Вера Полозкова: Я вообще люблю гостиницы, надо сказать. Ощущение, что ты ничего не должен этому пространству, дает такую свободу мыслям.
Алекс Дубас: А если еще гостиница хорошая и с видом, то это вообще лучшее место для секса.
Вера Полозкова: Ладно для секса – для творчества!
Алекс Дубас: С другой стороны, из такой гостиницы не хочется выходить в город. Но ты же путешественник, нужно все осмотреть. Ты же знаешь, что есть синдромы городов? Я даже не про стокгольмский. А про иерусалимский или парижский, которые случаются с тобой только в этих городах.
Вера Полозкова: Ничего не знаю о них.
Алекс Дубас: Иерусалимский – когда случается что-то невероятное, даже у неверующих людей, например, стигматы появляются на руках. Это отражено даже в сериале «Симпсоны». Помнишь, вдруг на Гомера что-то снизошло и он начал считать себя Мессией? Второй – парижский синдром, и он чаще бывает у японцев, как ни странно. Это когда люди падают в обморок, им становится нехорошо оттого, что Париж не такой, каким они его себе представляли. Видимо, был какой-то фильм японский о Париже. И еще есть третий – флорентийский, – он же синдром Стендаля, потому что Стендаль упал в обморок от красоты.
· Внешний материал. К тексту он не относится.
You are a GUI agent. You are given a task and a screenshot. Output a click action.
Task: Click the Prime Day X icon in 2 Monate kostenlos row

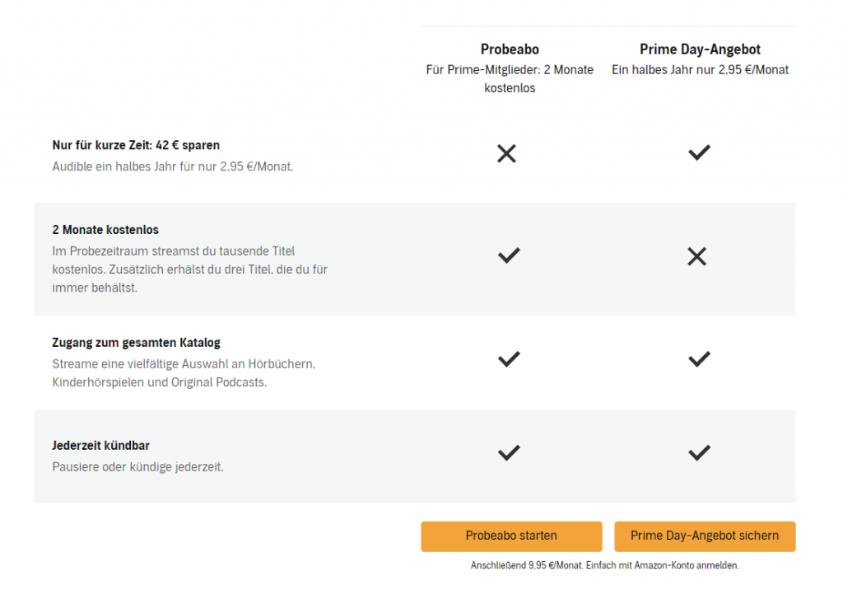(697, 257)
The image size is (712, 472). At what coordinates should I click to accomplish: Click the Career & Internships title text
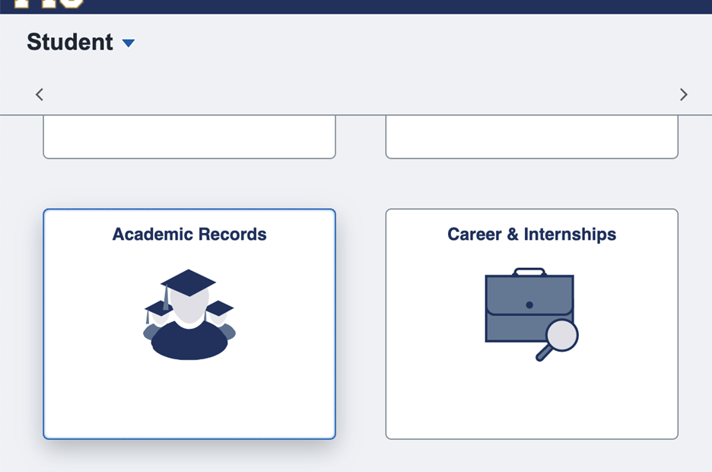531,234
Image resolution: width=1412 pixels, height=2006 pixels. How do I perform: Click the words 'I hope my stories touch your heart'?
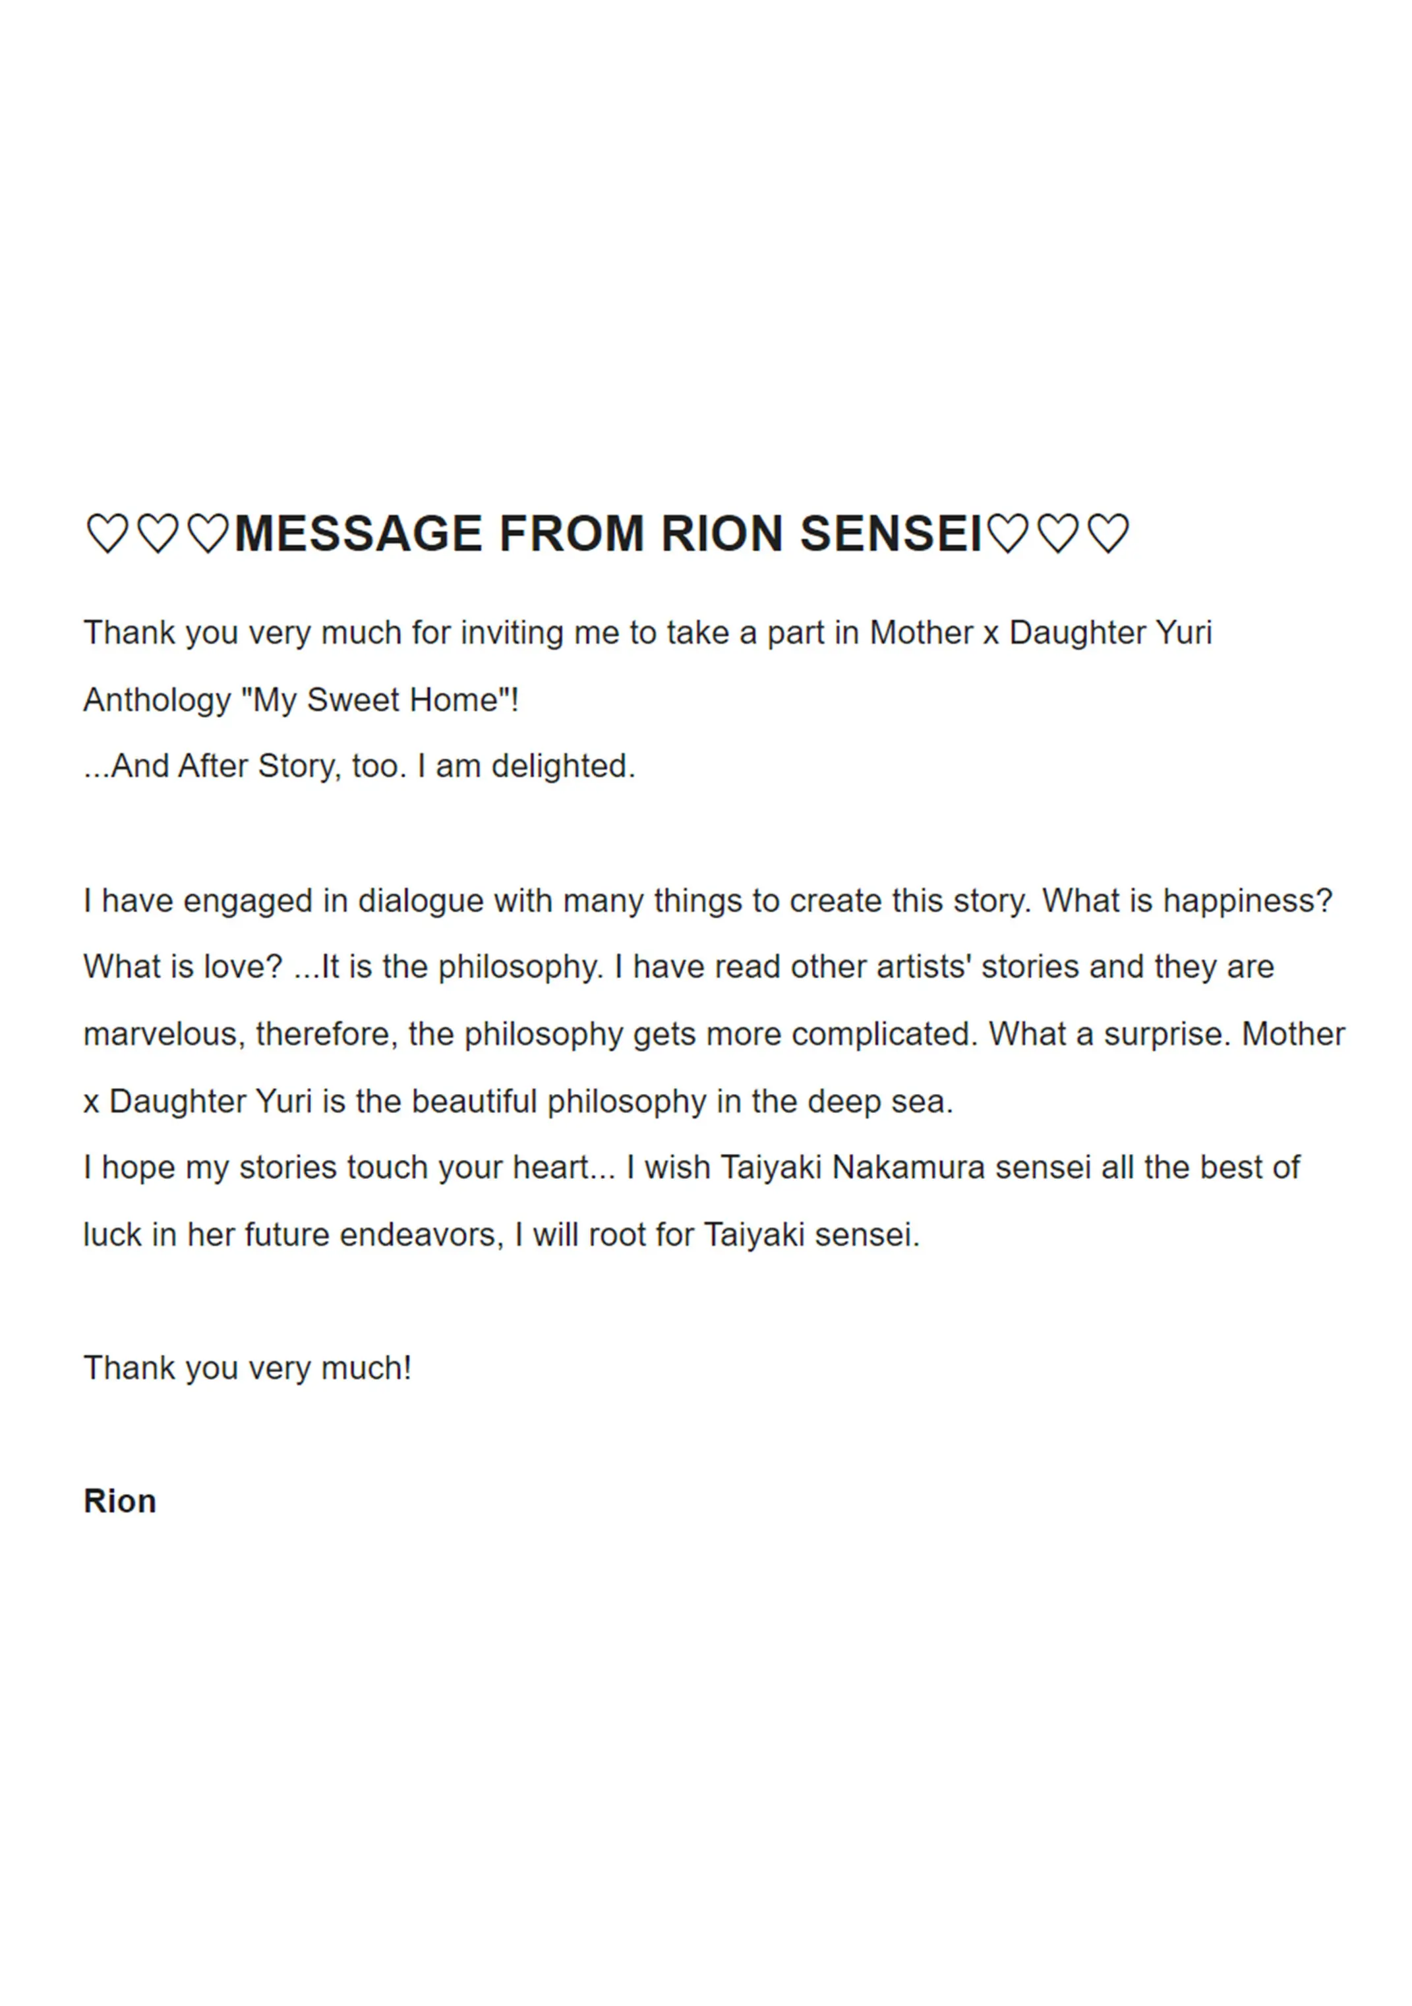click(x=336, y=1168)
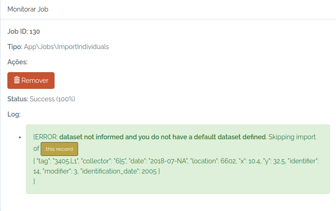This screenshot has height=211, width=336.
Task: Select the "Tipo:" label
Action: click(x=15, y=47)

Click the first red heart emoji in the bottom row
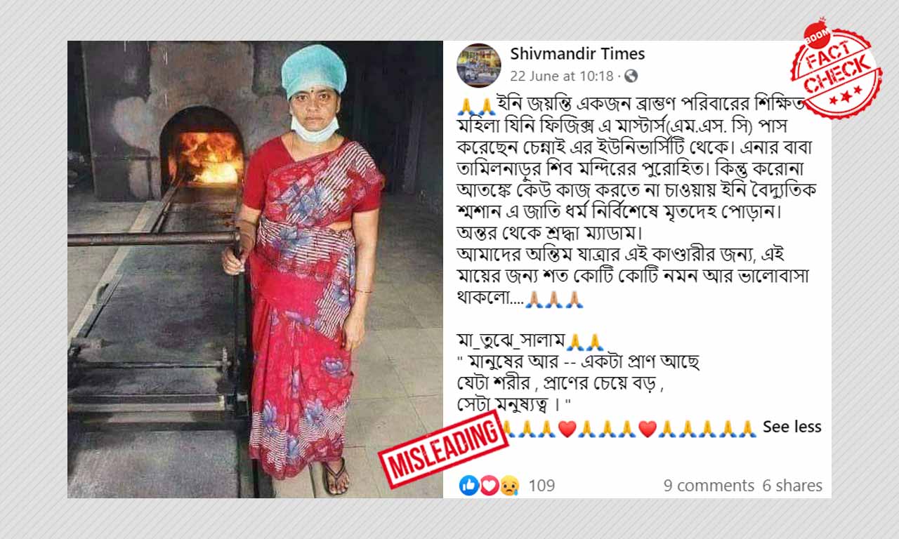coord(567,428)
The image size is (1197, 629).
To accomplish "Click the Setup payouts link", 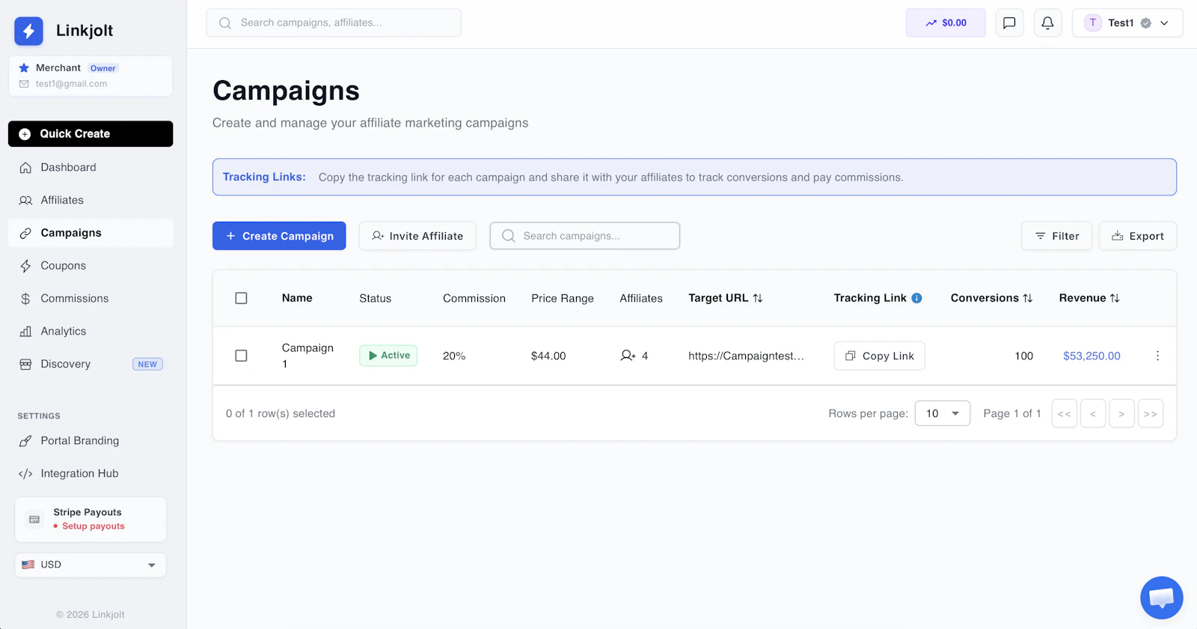I will [94, 526].
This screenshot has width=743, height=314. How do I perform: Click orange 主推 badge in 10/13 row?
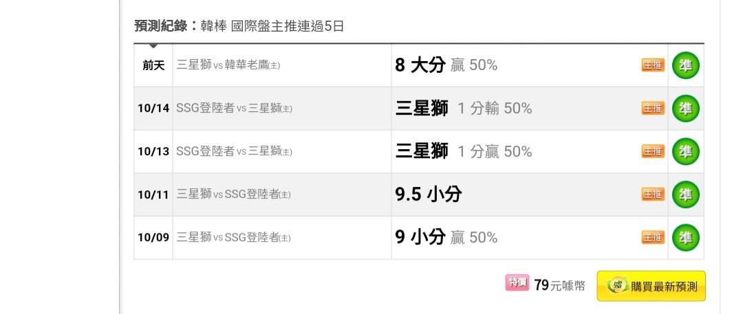coord(652,151)
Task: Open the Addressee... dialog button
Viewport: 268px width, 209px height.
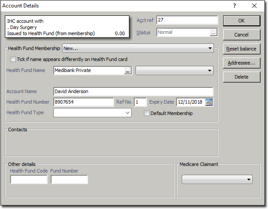Action: tap(241, 63)
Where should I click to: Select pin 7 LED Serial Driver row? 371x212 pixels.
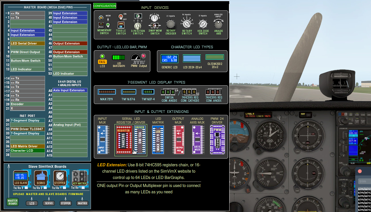click(28, 43)
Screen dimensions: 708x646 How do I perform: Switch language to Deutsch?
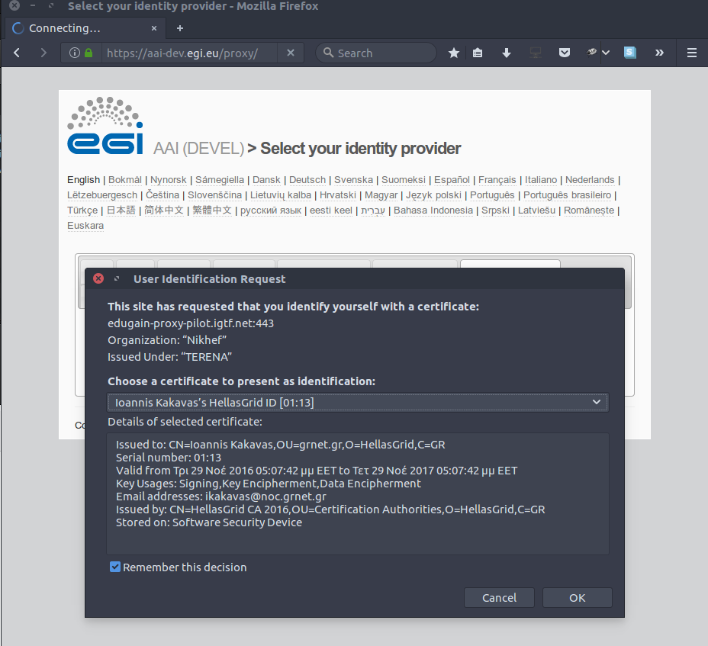(307, 180)
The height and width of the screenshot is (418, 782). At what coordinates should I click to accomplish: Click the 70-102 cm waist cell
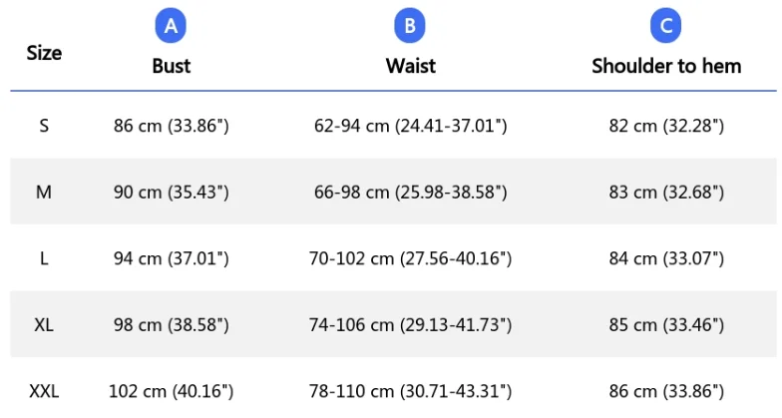411,258
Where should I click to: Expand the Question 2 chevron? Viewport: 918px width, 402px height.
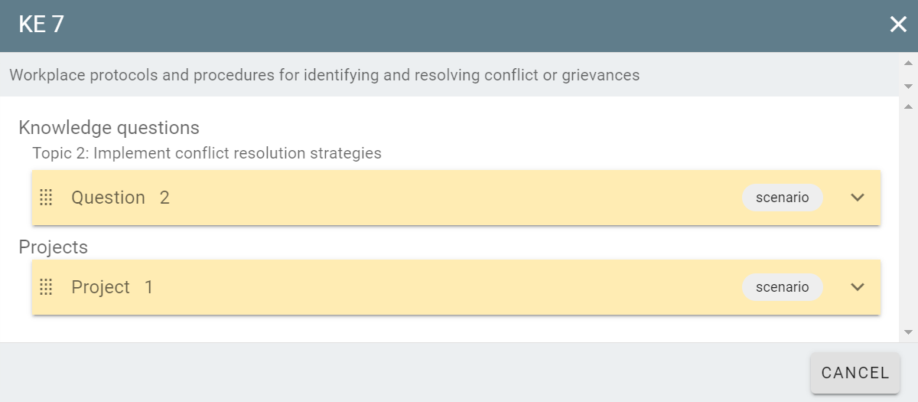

Вера Полозкова: У меня есть стих про каменное кино во Флоренции – картинка такой насыщенности, что тебе иногда хочется выйти на какую-нибудь простую улицу или площадь, где символический ряд не будет с тобой в таком интенсивном диалоге. Потому что у тебя случается визуальный передоз во время прогулки где-то уже часа через три. Потом ты приезжаешь в Венецию, о которой я тебе уже немного писала в дневниках, – и с тобой визуальная интоксикация происходит сразу же. Первые несколько раз у меня было чувство, что это такой невероятно помпезный мавзолей – памятник красивым, удивительным временам, которые давно все канули в Лету. Но этой весной я прожила в Венеции целых две недели и вдруг обнаружила совершенно другой город, в котором живут люди. Дети ходят в художественные кружки. Есть маленькие библиотеки, плавучие. Венецию спасает тот факт, что она свободна от автотранспорта. Почему, например, там низкая преступность? – Если украл, то ты не можешь быстро сбежать. Это первое, что меня поразило. А второе – поскольку она вся из мостов и каналов, основной туристический поток – в центре города. Но если свернуть в любую улочку, то даже в самый час пик ты окажешься в тишине и пустоте.